Exercise =>
Decide whether each statement agrees with the Federal Reserve commentary below, answering yes or no and quoting the words that settle it: 1. The Fed projects 1.9% GDP growth for 2015. 2. The Fed expects an unemployment rate of 4% starting in 2016. 3. Three rounds of Quantitative Easing raised the Fed's balance sheet to almost $4.5 trillion.

Excerpt provided =>
The Fed Continues to Project Weak Growth
Happy Fourth of July
7/02/15 8:30 AM
To say the least, the Fed’s own projections of GDP growth
continue anemic at best. For 2015 the
Fed now projects 1.9% growth in GDP followed by 2.55% in 2016 and 2.3% in
2017. We have stated many times that the
recovery since the bursting of the “Housing Bubble” is the most tepid recovery
since the great depression and as you can see, the Fed is forecasting more of
the same. We have also stated that the
primary reason for this is that debt, i.e., government, corporate, household
and student loans, are eating us alive.
At the same time, the Fed is predicting relatively “full employment”
with an unemployment rate of 5% starting in 2016. It turns out that the only way to get to a 5%
unemployment rate is to eliminate those people that were not able to find work
and have given up from the equation. Our
analogy here is to say the Fed is like the golfer that gives himself every putt
over 20 feet and then tells everyone he’s “scratch”. It is not reality!
From time to time, however, there are bright spots that
seemingly appear. One such spot is
automobile and truck sales that were very strong in June. It turns out that those sales were achieved
through a record percentage of leases and/or record length car loans. Said another way, debt is the reason that
auto sales were good. We therefore do
not believe this is a “turn for the better”.
If we are wrong, the Fed will have to raise interest
rates sooner and faster than the market expects. If we are right, the economy will
continue to grow at somewhere between anemic or even negative rates. Either way, stocks by almost any valuation
measure are expensive and when that is the case the forward rate of return
suffers; it always has throughout history and we expect it will now. This is why we remain so bearish on U.S. equities!
We would like to wish all of our viewers a happy and safe
4th of July!
The Federal Reserve has Painted Itself into a Corner
And There is not Much Room for the Stock Market
6/02/15 3:00 PM
The Federal Reserve has Painted Itself into a Corner
The Federal Reserve seems to have solved the problem of extricating the U.S. from the terrible “great recession” by employing three major monetary policies. They started with a “zero interest rate policy (ZIRP) for the past 6 years, and then used three Quantitative Easing’s to build-up the Fed’s balance sheet from $800 billion (bn) to almost $4.5 trillion (tn). We however, believe that the Fed’s actions will result in an even greater set of economic problems in the near future.
To support our view we will examine various economic data. We will attempt to go through the various economic data that have just recently been released and show that the U.S. economy is decelerating, even after the loose monetary conditions over the past 6 years. However, we believe that even if the economic data improves, that will only allow the Fed to raise rates at the same time as other major economies (Japan, Euro Zone, and China) across the globe are in the process of copying the same policies we have used for the past 6 years as they reduce rates and lower the value of their currencies. Finally, we will conclude with a view of our familiar Cycle of Deflation chart to demonstrate where we currently are positioned in the cycle: “competitive devaluations” which is essentially the same as “currency wars” (see attachment).
GDP growth in the U.S. after 6 years of “off the charts” Fed monetary easing is the slowest recovery on record since World War II. And just recently the deceleration in economic data has increased. There is deceleration in corporate earnings, capital expenditures, economic growth, consumer confidence, and Federal Reserve monetary easing. The reason for the slow recovery is the exact same problem that got us into the mess during the “great depression”. It all boils down to too much debt and until the excessive debt is worked down the U.S. economy will struggle with the recovery (see attached chart).

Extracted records
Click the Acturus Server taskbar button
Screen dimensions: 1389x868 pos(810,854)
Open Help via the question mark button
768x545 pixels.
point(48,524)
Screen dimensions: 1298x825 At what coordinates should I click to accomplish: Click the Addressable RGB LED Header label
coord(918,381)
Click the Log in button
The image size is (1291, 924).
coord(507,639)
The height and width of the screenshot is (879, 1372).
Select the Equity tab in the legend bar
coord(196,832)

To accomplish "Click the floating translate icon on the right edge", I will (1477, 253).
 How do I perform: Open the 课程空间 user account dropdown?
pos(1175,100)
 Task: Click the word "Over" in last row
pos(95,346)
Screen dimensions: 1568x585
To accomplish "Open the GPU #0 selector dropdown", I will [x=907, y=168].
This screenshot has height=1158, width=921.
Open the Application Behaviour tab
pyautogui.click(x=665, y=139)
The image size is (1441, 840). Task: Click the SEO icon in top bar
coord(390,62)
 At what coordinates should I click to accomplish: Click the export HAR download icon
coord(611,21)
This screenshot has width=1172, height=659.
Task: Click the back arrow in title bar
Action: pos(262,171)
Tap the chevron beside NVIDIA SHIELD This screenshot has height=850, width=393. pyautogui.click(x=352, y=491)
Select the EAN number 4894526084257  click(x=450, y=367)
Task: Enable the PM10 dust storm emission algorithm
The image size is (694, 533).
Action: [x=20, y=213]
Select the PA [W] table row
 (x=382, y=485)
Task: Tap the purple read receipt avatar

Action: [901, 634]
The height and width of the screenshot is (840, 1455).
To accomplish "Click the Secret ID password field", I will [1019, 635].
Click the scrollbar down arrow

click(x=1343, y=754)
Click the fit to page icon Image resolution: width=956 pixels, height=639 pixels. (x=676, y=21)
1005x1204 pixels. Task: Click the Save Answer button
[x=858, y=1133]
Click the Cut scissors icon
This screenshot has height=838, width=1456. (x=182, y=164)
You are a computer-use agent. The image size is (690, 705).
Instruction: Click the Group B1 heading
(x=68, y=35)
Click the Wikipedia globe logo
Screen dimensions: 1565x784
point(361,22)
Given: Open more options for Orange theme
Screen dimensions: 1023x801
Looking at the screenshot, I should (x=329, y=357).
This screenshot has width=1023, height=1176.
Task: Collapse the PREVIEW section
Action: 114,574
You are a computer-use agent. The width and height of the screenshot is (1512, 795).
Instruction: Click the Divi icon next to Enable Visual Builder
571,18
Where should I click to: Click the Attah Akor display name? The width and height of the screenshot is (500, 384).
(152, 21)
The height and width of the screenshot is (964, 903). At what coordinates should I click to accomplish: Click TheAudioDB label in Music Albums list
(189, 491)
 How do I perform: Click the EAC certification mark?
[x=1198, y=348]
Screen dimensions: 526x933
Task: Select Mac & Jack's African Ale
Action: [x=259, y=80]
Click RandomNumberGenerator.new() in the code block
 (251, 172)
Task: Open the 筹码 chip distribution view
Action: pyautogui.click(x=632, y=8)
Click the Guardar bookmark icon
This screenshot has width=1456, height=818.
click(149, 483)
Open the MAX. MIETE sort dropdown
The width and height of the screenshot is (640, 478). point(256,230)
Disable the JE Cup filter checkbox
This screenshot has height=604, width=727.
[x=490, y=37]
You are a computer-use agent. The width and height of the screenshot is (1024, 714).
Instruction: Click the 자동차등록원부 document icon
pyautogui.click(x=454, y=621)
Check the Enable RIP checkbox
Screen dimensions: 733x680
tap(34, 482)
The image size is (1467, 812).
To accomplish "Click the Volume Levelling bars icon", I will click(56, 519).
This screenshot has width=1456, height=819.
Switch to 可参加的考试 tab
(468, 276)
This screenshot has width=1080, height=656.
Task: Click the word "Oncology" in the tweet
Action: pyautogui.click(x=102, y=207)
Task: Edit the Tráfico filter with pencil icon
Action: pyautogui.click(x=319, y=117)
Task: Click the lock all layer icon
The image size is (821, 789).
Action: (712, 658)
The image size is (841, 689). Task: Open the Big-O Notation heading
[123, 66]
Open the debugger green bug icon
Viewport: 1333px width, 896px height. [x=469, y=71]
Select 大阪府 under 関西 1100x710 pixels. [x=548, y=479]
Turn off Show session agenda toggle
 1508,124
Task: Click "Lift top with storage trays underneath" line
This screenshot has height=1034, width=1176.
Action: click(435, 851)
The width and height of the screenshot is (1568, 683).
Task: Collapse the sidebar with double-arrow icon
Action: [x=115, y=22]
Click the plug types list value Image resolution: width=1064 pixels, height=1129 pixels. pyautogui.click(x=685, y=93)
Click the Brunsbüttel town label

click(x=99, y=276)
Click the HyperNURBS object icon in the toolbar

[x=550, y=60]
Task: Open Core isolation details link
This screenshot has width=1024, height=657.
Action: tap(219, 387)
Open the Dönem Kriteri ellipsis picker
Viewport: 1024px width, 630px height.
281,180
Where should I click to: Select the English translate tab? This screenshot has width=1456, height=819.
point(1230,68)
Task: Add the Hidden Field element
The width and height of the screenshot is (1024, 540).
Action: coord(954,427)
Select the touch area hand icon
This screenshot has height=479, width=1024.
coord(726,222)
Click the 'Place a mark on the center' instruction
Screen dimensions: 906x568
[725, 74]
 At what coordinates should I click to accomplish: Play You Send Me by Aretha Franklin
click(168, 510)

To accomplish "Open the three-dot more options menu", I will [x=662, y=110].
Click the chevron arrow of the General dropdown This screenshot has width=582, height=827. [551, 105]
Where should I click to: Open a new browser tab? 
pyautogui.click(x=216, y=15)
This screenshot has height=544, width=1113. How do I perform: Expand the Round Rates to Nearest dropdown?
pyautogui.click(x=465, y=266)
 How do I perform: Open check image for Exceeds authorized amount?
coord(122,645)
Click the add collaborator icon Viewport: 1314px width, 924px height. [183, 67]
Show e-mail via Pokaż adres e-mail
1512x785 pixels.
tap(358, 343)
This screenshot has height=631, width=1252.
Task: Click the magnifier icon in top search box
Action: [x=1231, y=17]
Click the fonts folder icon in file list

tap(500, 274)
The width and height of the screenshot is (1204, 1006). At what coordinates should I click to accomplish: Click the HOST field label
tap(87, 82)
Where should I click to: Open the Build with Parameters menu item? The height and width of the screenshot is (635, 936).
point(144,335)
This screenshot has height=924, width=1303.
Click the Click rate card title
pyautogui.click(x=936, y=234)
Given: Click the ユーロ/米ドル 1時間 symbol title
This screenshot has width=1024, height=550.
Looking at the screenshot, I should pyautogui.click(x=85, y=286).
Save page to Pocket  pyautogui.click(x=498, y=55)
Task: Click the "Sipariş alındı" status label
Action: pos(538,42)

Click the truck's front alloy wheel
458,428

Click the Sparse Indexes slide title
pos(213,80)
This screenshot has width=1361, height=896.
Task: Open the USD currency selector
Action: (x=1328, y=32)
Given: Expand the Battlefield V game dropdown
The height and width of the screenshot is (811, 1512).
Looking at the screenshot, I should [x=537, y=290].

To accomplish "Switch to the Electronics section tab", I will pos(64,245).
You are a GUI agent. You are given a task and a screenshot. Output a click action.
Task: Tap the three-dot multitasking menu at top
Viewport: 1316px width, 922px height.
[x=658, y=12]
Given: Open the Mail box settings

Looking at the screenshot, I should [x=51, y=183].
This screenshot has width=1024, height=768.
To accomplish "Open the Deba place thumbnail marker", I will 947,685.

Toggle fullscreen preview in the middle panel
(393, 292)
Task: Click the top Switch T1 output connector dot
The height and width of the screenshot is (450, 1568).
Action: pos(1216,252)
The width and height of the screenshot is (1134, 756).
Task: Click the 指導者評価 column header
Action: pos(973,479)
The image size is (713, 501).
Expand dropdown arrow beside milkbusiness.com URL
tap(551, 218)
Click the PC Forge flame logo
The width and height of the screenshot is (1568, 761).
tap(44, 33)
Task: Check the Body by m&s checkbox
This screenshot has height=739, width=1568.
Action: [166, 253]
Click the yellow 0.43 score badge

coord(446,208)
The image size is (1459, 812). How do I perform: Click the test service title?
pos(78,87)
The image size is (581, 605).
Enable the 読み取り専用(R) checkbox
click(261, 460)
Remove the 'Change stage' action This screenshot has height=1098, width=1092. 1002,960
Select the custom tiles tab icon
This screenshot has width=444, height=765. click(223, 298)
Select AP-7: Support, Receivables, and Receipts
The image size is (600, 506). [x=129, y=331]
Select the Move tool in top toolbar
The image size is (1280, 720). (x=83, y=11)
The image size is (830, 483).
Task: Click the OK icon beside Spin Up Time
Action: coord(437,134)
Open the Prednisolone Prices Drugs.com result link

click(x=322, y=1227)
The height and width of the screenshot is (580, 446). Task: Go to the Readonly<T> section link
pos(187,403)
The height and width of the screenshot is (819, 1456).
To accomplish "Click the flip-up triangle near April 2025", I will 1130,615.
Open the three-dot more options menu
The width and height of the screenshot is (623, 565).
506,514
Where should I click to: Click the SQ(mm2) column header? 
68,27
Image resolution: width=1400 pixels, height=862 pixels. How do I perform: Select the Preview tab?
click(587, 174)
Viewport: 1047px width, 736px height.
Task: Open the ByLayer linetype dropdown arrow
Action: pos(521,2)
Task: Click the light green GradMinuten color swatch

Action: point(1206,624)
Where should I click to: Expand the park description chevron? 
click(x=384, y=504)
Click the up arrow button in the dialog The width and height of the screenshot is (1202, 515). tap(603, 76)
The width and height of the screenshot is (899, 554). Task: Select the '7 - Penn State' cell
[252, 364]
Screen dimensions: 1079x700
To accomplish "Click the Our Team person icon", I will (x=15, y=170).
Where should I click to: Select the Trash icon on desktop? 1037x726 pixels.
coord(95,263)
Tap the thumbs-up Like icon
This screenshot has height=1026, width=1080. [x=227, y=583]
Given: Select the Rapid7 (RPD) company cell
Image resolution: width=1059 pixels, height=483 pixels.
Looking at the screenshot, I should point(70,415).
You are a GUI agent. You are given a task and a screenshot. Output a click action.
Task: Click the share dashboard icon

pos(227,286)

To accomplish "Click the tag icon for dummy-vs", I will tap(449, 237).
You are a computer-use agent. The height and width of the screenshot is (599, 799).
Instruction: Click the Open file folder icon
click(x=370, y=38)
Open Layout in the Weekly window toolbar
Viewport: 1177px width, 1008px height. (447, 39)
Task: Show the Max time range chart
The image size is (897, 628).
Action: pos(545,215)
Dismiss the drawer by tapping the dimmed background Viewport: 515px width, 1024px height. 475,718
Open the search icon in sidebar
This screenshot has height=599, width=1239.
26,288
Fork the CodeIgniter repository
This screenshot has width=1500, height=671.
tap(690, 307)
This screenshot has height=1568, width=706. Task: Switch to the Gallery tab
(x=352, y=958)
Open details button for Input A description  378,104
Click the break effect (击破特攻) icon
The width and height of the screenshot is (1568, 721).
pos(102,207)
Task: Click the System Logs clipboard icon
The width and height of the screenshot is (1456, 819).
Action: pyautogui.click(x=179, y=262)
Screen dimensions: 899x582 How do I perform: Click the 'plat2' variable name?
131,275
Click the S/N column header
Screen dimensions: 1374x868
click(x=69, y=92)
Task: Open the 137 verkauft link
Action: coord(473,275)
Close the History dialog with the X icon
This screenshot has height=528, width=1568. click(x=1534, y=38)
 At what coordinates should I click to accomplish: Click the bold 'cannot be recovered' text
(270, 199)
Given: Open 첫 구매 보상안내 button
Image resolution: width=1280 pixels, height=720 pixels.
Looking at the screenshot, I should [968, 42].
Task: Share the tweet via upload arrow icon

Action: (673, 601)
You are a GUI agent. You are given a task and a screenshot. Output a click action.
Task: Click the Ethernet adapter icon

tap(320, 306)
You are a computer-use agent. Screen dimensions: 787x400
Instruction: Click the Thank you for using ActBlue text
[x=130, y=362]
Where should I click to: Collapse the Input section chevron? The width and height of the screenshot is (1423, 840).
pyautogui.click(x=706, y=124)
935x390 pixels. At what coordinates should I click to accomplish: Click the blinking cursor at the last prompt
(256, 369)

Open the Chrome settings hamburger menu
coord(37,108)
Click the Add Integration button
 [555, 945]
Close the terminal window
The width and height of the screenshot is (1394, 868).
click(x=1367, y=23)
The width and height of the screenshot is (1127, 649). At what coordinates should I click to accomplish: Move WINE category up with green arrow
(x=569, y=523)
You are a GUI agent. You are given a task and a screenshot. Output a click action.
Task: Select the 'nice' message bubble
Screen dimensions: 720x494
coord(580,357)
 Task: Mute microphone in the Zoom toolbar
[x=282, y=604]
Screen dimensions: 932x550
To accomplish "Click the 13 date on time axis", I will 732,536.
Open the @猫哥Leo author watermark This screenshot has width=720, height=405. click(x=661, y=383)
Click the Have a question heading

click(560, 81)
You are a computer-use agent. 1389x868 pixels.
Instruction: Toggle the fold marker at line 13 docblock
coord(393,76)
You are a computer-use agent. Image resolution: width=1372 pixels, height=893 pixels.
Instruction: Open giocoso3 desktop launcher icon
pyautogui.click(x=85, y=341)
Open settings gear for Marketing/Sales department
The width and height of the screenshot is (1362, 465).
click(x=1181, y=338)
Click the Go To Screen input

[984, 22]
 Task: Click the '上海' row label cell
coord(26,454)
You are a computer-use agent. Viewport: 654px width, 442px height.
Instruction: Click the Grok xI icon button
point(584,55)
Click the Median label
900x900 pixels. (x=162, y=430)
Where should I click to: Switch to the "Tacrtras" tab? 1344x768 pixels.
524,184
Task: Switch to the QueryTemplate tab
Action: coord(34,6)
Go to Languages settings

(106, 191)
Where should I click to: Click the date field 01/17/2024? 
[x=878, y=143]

Final answer =>
1. Yes: "Fed now projects 1.9% growth in GDP"
2. No: "with an unemployment rate of 5% starting in 2016"
3. Yes: "used three Quantitative Easing’s to build-up the Fed’s balance sheet from $800 billion (bn) to almost $4.5 trillion (tn)"